**Exercise goal**
For the entries below, the result should be an exact transcription of the lines from the one with "Where should I click to: Expand" up to and including the one with "Sort by the", and only those.

________________________________________

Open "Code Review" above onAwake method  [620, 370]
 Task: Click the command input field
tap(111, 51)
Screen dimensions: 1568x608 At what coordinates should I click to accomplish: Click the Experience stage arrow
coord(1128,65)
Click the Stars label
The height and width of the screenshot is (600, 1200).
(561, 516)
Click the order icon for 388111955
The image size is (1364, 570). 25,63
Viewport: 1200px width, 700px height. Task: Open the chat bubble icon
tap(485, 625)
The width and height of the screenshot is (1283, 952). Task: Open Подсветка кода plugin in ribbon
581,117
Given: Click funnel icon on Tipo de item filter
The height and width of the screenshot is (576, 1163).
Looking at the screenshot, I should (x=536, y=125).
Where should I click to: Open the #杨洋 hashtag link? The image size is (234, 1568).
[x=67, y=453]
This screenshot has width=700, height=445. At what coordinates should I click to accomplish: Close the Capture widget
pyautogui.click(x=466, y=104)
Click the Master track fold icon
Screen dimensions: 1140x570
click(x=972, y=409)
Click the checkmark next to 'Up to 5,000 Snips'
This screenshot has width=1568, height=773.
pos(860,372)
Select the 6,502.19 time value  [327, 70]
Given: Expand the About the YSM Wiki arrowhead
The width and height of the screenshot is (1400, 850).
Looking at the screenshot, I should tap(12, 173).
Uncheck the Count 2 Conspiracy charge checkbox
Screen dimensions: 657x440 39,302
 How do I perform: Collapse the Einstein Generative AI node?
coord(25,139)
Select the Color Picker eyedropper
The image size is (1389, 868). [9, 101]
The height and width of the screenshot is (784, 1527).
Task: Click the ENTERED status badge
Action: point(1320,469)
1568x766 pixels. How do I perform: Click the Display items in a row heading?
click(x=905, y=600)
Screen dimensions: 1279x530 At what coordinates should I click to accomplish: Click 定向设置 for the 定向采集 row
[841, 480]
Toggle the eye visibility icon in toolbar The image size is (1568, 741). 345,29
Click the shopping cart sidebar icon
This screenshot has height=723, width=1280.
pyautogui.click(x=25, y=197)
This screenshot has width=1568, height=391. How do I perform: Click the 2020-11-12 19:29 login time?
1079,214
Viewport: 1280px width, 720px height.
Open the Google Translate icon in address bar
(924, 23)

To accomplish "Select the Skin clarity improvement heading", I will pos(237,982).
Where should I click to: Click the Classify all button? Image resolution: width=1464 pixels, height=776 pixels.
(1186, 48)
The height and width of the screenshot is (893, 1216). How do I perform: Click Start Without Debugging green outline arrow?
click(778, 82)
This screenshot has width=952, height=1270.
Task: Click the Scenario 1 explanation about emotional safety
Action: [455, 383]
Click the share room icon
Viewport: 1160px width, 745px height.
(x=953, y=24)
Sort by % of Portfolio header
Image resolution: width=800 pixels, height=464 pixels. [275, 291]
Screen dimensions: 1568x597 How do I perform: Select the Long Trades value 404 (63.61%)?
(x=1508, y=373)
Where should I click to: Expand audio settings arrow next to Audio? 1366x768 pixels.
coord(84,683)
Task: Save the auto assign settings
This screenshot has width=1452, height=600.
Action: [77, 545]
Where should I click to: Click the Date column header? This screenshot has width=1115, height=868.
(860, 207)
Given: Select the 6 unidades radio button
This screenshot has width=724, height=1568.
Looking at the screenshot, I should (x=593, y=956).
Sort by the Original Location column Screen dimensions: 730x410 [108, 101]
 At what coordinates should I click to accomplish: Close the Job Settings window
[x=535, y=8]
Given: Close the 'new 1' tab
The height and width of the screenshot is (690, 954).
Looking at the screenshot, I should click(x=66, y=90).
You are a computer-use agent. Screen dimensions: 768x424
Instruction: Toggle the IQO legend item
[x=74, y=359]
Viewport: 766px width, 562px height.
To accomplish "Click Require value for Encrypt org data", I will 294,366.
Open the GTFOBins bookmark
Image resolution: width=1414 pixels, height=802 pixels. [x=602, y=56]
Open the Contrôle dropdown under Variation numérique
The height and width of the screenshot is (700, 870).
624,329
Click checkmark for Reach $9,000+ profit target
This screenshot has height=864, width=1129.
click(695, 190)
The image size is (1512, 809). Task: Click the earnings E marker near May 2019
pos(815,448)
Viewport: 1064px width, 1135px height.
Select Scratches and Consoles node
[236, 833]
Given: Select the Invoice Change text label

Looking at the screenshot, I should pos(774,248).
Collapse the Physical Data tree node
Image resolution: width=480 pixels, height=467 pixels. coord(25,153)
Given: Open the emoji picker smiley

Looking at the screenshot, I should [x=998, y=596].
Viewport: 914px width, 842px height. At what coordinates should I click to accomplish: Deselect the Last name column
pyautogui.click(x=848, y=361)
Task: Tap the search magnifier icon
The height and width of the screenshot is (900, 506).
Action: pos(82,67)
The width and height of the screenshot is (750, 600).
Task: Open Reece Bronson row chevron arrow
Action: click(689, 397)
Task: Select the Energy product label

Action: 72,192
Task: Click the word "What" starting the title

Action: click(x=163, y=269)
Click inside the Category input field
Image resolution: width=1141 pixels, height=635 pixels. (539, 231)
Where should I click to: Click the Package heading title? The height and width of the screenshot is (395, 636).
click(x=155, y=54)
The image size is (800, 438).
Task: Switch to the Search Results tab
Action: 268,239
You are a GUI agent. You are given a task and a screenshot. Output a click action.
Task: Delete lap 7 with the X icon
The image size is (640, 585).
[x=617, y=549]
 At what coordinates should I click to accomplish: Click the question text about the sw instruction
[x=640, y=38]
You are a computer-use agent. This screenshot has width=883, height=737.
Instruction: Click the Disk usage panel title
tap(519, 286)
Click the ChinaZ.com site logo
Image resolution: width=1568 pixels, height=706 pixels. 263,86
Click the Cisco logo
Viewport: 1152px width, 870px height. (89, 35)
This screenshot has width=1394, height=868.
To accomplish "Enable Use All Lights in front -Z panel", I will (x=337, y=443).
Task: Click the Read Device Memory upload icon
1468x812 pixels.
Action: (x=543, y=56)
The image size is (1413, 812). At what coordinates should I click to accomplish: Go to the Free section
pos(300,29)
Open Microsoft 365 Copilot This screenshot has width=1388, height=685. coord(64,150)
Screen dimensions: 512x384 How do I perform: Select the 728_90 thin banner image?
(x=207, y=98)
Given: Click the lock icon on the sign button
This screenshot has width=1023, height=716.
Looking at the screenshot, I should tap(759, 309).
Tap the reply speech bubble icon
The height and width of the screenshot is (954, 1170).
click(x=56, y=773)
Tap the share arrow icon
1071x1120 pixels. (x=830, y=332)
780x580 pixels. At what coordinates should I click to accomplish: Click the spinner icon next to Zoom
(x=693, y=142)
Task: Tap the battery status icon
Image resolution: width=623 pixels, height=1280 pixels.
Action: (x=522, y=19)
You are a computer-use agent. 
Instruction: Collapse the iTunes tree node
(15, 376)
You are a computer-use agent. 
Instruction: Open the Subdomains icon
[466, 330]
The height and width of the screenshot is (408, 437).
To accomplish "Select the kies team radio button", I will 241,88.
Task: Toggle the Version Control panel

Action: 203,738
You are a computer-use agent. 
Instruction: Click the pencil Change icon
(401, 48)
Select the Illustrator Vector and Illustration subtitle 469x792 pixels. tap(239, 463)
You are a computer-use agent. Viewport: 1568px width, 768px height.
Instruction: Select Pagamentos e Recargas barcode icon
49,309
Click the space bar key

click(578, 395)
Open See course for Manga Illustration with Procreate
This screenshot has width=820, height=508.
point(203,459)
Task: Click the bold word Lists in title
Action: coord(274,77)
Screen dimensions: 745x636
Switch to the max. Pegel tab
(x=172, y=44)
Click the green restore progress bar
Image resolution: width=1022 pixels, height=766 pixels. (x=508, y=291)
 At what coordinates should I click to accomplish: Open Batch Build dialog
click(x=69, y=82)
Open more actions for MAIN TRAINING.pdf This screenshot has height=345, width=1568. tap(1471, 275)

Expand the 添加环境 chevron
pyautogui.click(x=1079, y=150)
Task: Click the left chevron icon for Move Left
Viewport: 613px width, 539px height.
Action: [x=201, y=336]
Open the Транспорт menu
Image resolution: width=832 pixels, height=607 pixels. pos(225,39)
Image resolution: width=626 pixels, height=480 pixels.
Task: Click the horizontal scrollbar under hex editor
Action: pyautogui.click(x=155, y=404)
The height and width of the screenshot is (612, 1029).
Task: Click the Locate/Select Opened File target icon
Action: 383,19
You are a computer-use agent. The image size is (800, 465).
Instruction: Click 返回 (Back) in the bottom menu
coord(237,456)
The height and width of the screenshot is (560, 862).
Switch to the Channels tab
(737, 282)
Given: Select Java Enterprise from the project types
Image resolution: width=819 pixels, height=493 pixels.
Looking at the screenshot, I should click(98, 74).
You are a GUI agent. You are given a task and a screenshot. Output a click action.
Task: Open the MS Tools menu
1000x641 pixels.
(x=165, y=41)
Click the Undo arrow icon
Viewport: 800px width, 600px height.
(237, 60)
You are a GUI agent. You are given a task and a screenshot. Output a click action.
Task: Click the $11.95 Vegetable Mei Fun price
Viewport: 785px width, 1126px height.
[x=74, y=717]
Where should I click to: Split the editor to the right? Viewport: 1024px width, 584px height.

________________________________________

**Written response**
Where should I click to: Expand audio settings arrow next to Audio? 1366x768 pixels.
coord(84,683)
Task: Save the auto assign settings
This screenshot has width=1452, height=600.
Action: [77, 545]
Where should I click to: Click the Date column header? This screenshot has width=1115, height=868.
(860, 207)
Given: Select the 6 unidades radio button
This screenshot has width=724, height=1568.
Looking at the screenshot, I should (x=593, y=956).
Sort by the Original Location column Screen dimensions: 730x410 [108, 101]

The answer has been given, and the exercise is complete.